Así que ha sucedido por fin. El corazón se para un momento. Continúa después.

—Trabajaba en la fábrica —dice Rachel. Se sienta en el borde de la mesa. Sus gruesas piernas se tensan dentro de las medias—. Era de vuestro país.

—Tú llevas aquí más tiempo que yo —dice Heda—. A lo mejor lo conocías tú.

—Pobre hombre —dice sacudiendo la cabeza.

—¿Por qué? ¿Por qué te da pena? Tal vez lo mereciera.

Ha levantado la voz. La puerta del despacho del señor Schultz está abierta. El señor Schultz está allí, parado en el umbral. Mirándola con su cara de reprobación. Le pide a Heda que entre en su despacho.

—Cierre la puerta —le ordena.

Heda obedece. Permanece de pie. Él no la invita a sentarse como otras veces.

—Estará al corriente de lo que ha sucedido.

Guarda silencio. Tras una pausa, Schultz continúa.

—La huelga comienza hoy a las seis. ¿Ha decidido si va continuar trabajando?

—Sí —dice Heda.

Un ligero temblor sacude el mentón de Schultz.

—Me alegro. Vamos, siéntese.

Heda permanece de pie. No quiere sentarse, le dice a Schultz.

Schultz rodea el escritorio y se sienta en su sillón. Enciende un cigarrillo.

—Han encontrado el cuerpo de Vanÿek. —Levanta los ojos hacia ella. Pregunta—: ¿Conocían usted o su familia a Peter Vanÿek?

—No.

—¿Nunca lo habían visto antes de trabajar aquí?

—No.

—Pero era de su país.

—Somos muchos —contesta Heda agriamente, reprimiendo una arcada—. No todos nos conocemos.

Schultz contiene un gesto de enojo. Su cuello se tensa.

—¿De qué hablaban aquel día en la estación de Nütsen?

—No hablábamos.

—La vi. Vi cómo se abrazaban.

—No nos abrazábamos.

—Vi cómo usted lo apartaba y lo golpeaba después.

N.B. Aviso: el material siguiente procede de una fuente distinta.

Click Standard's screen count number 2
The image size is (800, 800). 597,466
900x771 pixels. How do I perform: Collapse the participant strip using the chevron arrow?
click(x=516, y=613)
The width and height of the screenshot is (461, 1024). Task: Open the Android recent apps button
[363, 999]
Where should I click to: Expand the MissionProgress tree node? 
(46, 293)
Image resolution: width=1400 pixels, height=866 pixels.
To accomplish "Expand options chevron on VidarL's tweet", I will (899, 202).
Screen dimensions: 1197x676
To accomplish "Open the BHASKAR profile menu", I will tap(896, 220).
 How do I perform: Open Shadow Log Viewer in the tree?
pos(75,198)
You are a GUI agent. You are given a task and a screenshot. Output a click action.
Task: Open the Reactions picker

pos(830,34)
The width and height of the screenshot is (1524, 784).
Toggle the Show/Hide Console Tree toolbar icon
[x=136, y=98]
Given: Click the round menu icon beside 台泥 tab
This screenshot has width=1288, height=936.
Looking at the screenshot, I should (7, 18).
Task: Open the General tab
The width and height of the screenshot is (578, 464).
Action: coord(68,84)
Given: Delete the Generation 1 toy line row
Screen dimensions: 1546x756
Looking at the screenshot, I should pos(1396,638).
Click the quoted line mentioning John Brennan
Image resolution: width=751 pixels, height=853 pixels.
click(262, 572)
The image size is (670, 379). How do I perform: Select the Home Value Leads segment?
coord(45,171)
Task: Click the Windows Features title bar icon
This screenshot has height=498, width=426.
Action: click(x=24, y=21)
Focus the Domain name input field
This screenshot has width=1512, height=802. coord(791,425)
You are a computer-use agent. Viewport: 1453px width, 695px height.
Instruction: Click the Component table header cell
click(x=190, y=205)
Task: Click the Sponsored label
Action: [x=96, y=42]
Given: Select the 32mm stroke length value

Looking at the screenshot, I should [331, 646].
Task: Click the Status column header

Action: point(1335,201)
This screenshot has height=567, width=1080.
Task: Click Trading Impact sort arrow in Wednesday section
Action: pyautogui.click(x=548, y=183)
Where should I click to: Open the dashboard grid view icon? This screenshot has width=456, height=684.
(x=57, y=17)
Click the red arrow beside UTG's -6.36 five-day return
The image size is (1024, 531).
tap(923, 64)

Heda se siente desfallecer.

—¿Y usted no hizo nada?

—No me pareció que hubiera nada que yo pudiera hacer.

—¿Puedo irme ya?

—¡No! —Schultz da un puñetazo en la mesa—. Siéntese.

Heda obedece. Se sienta en la silla y se mira las puntas de los pies.

—La policía ya sabe que usted es esa mujer.

Clava sus ojos en Schultz. No puede creer que haya hablado. Él adivina lo que está pensando.

—No me mire así —dice—. No la he delatado yo. Alguien más la vio.

—Yo lo maté.

Schultz se relaja. Se deja caer en su sillón.

—No diga tonterías.

—Ya se lo dije —insiste Heda—. No le mentí.

—Lo recuerdo, sí. Escuche. Todos ustedes frecuentan los mismos lugares. Iglesias, comercios. Alguien tiene que saber algo.

—¿Por qué no me cree? —dice Heda—. Usted lo vio.

Schultz se acoda en la mesa y reúne las puntas de los dedos frente al rostro.

—Porque yo vi a Vanÿek salir corriendo de allí —dice con serenidad—. Los muertos no corren.

Algo físico se descompone en su interior. Ella no mató a Vanÿek. Sólo se muere una vez y él ha muerto ahora y no entonces.

—No lo mató —dice Schultz—, aunque tal vez eso no importe.

A Heda sí le importa. Matar a Vanÿek no había sido lo que imaginó. No había cambiado las cosas. No había cambiado nada. Ya nada lo haría.

Se siente decepcionada. Insignificante. No le importa la prisión. No le importa la deportación. Qué más da aquí o allí. Morir es lo que cuenta.

—No me importa lo que hagan conmigo —le dice a Schultz.

—Pues a mí sí —responde Schultz con tristeza. Aparta un momento los ojos de ella y abre un cajón—. Todos ustedes se reúnen en una cantina que hay en el pueblo.

—Yo no frecuento cantinas.

El gesto de Schultz se reblandece. La luz que penetra por el ventanal a su espalda recorta su perfil.

—Lo digo porque tal vez su hermano sepa algo. Hable con él. Pregúntele.

Heda lo mira con prevención.

—¿Mi hermano?

Schultz ignora su pregunta. Unos segundos más tarde la interroga otra vez.

—¿Ha pensado de nuevo en mi ofrecimiento?

Ella rehúye su examen. No contesta. Schultz se inclina sobre sus papeles y comienza a escribir.

Levanta la cabeza.

—Dígale a Rachel que busque a Knopf. —Vuelve a bajarla—. Márchese ya.